The Circulator is just another case of magically getting funds to operate a bus line after an agency threatens to take it out of service. WMATA should threaten to cut a number of its bus lines due to funding issues and let the public outcry take care of the rest.

by Adam L on Sep 29, 2009 10:31 am • linkreport

"With the vast majority of FHA loans going to fund car-dependent sprawl, does this mean that real estate in distant car-dependent places no longer has enough value to sell even when heavily subsidized?"


(Really, there are an awful lot of people who like single-family houses, with yards, on cul-de-sacs, in suburban subdivisions, a long way from downtown DC. Perhaps one might consider talking to one or two of them sometime, to find out why?)

by Miriam on Sep 29, 2009 10:35 am • linkreport

The Post article has me confused. The woman who was almost killed by a (presumably speeding) car is complaining about speed bumps? "Get a life," indeed. (Last paragraph on the first page.)

by dand on Sep 29, 2009 10:39 am • linkreport

Honestly, I'm in favor of cutting Circulator service up Wisconsin. It's redundant and ridership was very low. Just use the 31, 32 and 36.

by Tim on Sep 29, 2009 10:45 am • linkreport

federal money isn't sparking any recovery in the real estate market

The market will "recover" as soon as the government stops trying to prop up prices. Housing prices are still too high by historical standards. When the price of an average house falls to where someone who makes an average income can afford it, then the market will "recover". It's as simple as that.

by Ho Lynn on Sep 29, 2009 10:58 am • linkreport

I'm not sure I'd classify Westphalia as a "very distant development". It's a comparable distance to downtown DC (and the Beltway) as Kensington, Greenbelt, White Oak, or Tysons Corner. If those places are "off limits" for development, we are going to be losing a lot of land in Charles, Frederick, Queen Anne's, Faquier, and Spotsylvania. It's occurring in a county (and side of the metro area) which has hundreds of thousands of more residents than jobs.

Could it be better planned and integrated into the region? Without doubt. Westphalia would be the natural place to pass the extended Purple line from New Carrolton to Largo to Westphalia to Andrews Air Force Base to Branch Avenue (and on). Send the Purple Line down 202 into Largo (connect with the Blue Line), and run it on Truman Drive into Westphalia and then you are right at Suitland Parkway. Without the proper density and ROW, I don't think you ever get this segment built. I do have my doubts that the current plan for Westphalia is oriented enough towards transit to make this happen. The plans have the obligatory Green line extension past Andrews and into Westphalia, but I can't really see that happening.

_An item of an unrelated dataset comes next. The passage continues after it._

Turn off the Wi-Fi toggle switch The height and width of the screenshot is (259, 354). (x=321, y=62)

by Brian D on Sep 29, 2009 11:00 am • linkreport

Speed cameras shouldn't exist in the first place. Sorry, but not with you on that one. They frequently malfunction, have no mechanism for determining whether the person the car is registered to is actually driving at the time the photo is taken, and serve as yet another step down the path of government surveillance of our entire lives. Count me out.

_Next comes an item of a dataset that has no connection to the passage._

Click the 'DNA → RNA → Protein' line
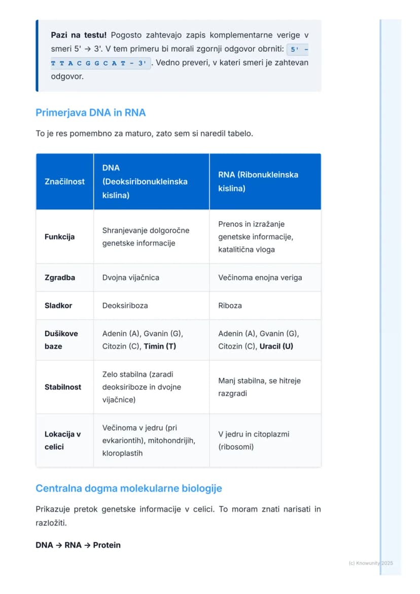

by Nate on Sep 29, 2009 11:00 am • linkreport

Miriam, it's not about whether or not there are people who like single-family houses. It's about whether there are more houses than customers who want them. During the bubble years of this decade, the vast, vast majority of housing was built in a car-dependent format. Yet, there is a price premium for real estate in a walkable urban format. That means that there is more demand for walkable urban real estate than what is currently available. That would imply that it would make sense to subsidize real estate in walkable urban places.

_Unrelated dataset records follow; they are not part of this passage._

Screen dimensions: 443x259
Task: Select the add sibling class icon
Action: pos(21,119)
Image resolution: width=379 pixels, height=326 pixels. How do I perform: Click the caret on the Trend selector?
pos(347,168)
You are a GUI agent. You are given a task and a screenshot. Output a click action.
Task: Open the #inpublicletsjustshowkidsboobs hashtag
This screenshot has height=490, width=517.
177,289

The inability of federal subsidies to prop up the real estate market does not imply that there aren't people who are like a car-dependent single-family house. It merely implies that there are currently more for sale than there are customers for them.

by Cavan on Sep 29, 2009 11:10 am • linkreport

RE: speed cameras --- if you don't want people to speed, redesign the street. Just use concrete or brick pavers... that'll keep it at 20mph without any enforcment. Plus, it'll last 100 years at least. Asphalt and smooth concrete encourages unreasonable speeds and needs to be repaved every 15 years, plus it's uglier... these are not benefits! Brick is better.

by Lee.Watkins on Sep 29, 2009 11:16 am • linkreport

just wait until they see the NEW speed bumps!

That installation--a single neighbor--isn't too far removed from the current rule in DC of 75% on a given block.

We can argue whether speed bumps are useful or bad, but I can't see any good argument for why a single street should unilaterally be able to obtain speed bumps without any effort to determine whether the bumps will simply divert traffic to other streets. Didn't we learn anything from the arms race of the 1980s?

by ah on Sep 29, 2009 11:22 am • linkreport

Sometimes the problem with speed humps is simply that they're planned and installed by idiots. A good example are the three (!) in 1330 block of E St SE (near the Safeway).

I'm not sure what the original inspiration was -- perhaps there was late-night racing on this long one-block stretch -- so I'm in no position to say whether calming measures were needed in the first place. That said, it cannot possibly be necessary to have 3 speed humps, let alone 3 really tall ones; surely, a single one mid-block (near the back entrance to the Safeway lot) would have done. The overkill has calmed this block to the point of morbidity, inducing drivers like me to go around the block to avoid the insanity.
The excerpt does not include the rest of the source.